文趣网 > 其他小说 > 且听旧岁[探案] > 23. 时初
    万听阁内部,两人面对面而坐。

    世外缤纷并未持续多久,就被茫茫细雨无情冲刷,直到一干二净。

    那一袭浅青裙袍的女子,随云鬓上簪的是金钗,耳边坠的是白玉。
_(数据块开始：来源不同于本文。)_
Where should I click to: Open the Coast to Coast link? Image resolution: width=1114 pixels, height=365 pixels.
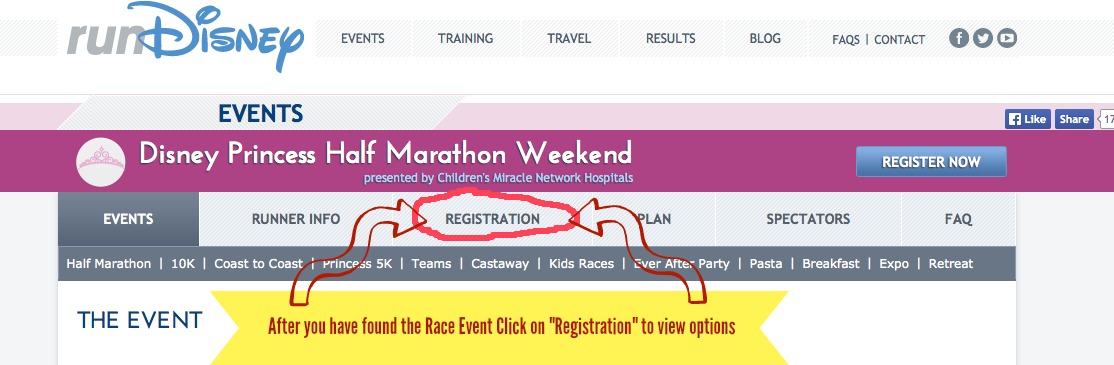[x=259, y=263]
万听阁内还算暖和,她知会丫鬟取走斗篷,抬手时无意露出金镯。

    谢时初胳膊搭在案上,指尖几番轻揉太阳穴。

    身侧的红衣女子顺势端了盏茶过去,连同茶盏被放到案上的,还有一枚金牌。

    这是上回谢时初借给她的,如今也该物归原主。

    可谢时初对此物并不在意,自她坐下后就一直闭着双眼,唇口微张,面色不佳,甚至可以说是惨白。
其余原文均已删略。